## Problem to solve
All lines in the data bearing the string "computer" should be identified and copied.

## Given records
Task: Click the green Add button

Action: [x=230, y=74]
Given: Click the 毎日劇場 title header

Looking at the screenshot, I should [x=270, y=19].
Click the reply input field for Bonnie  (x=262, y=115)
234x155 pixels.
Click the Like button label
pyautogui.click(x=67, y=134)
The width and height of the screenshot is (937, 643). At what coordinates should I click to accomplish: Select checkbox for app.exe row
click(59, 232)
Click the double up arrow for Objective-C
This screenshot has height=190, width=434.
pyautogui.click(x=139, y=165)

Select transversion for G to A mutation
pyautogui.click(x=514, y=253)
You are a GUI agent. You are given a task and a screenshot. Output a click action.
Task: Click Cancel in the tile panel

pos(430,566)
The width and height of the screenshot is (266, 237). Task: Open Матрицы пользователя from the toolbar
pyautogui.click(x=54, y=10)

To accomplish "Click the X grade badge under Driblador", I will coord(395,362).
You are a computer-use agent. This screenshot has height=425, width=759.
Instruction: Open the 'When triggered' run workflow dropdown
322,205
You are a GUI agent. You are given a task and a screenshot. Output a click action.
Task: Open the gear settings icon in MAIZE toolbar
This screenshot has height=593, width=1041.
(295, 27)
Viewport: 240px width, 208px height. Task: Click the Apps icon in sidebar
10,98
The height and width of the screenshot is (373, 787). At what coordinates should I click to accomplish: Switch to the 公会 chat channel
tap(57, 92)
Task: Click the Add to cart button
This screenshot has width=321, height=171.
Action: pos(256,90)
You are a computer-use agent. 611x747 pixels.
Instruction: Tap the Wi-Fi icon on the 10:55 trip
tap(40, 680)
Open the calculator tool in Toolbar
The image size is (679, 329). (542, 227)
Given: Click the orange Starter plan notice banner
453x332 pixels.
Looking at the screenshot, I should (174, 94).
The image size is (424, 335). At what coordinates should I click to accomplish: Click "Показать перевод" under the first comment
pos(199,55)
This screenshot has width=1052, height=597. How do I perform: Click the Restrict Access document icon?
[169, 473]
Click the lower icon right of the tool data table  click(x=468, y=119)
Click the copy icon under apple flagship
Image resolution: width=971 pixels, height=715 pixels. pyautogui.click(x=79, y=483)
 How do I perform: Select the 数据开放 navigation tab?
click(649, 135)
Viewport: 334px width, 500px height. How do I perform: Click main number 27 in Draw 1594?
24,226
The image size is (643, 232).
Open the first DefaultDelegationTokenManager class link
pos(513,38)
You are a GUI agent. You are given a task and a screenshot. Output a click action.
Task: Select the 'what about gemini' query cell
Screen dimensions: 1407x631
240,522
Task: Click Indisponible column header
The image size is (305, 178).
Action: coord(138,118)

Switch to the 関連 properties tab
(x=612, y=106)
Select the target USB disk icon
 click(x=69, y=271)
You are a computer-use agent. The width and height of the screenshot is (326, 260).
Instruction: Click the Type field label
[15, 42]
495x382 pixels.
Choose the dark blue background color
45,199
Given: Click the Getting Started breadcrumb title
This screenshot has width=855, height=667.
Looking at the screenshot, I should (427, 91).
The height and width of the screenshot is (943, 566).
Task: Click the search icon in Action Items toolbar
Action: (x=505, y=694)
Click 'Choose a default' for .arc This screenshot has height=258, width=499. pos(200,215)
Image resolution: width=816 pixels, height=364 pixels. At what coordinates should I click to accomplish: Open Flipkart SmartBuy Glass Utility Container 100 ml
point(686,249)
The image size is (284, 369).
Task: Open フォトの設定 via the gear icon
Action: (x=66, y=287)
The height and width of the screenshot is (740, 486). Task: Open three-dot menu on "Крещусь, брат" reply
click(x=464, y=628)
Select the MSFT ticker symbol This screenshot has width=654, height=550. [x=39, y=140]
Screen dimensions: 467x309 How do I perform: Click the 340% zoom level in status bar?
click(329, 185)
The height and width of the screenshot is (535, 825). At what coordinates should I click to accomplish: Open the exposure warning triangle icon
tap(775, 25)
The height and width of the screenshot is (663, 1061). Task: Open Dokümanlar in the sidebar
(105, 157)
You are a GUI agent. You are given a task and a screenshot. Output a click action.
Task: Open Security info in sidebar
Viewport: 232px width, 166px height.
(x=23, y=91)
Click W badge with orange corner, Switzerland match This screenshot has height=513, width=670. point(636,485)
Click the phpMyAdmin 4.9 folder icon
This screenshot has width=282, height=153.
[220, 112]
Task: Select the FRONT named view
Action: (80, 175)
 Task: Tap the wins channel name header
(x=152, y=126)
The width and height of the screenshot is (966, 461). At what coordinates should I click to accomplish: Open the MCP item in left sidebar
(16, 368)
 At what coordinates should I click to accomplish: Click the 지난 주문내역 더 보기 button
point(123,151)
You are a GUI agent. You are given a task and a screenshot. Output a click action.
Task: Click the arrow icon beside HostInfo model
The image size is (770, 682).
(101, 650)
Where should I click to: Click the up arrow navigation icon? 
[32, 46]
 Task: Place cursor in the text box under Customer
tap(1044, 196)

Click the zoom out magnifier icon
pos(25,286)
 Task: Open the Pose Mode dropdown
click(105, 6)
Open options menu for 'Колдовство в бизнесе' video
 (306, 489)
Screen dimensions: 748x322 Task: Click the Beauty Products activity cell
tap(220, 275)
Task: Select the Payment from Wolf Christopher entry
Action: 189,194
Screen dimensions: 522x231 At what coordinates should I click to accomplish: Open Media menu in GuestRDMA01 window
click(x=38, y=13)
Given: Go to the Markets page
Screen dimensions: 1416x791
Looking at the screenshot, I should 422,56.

## Answer to the exercise
You are a computer-use agent. This screenshot has height=425, width=759.
You are a computer-use agent. 611x747 pixels.
You are a computer-use agent. The width and height of the screenshot is (326, 260).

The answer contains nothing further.